- _DO THIS_: Reproduce every one of the records below word for word, keeping each line as it appears.
======== LISTED RECORDS
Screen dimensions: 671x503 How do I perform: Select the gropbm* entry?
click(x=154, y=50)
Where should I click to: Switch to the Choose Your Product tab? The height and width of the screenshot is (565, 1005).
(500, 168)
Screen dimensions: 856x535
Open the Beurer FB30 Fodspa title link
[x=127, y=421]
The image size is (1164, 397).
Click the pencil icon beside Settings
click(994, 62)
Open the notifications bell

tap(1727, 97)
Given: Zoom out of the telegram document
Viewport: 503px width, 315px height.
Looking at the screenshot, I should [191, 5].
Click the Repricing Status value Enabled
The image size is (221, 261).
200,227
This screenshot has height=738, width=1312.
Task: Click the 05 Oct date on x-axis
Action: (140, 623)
================
- _REPLY TO THE TASK_:
Screen dimensions: 671x503 How do I perform: Select the gropbm* entry?
click(x=154, y=50)
Where should I click to: Switch to the Choose Your Product tab? The height and width of the screenshot is (565, 1005).
(500, 168)
Screen dimensions: 856x535
Open the Beurer FB30 Fodspa title link
[x=127, y=421]
The image size is (1164, 397).
Click the pencil icon beside Settings
click(994, 62)
Open the notifications bell

tap(1727, 97)
Given: Zoom out of the telegram document
Viewport: 503px width, 315px height.
Looking at the screenshot, I should [191, 5].
Click the Repricing Status value Enabled
The image size is (221, 261).
200,227
This screenshot has height=738, width=1312.
Task: Click the 05 Oct date on x-axis
Action: (140, 623)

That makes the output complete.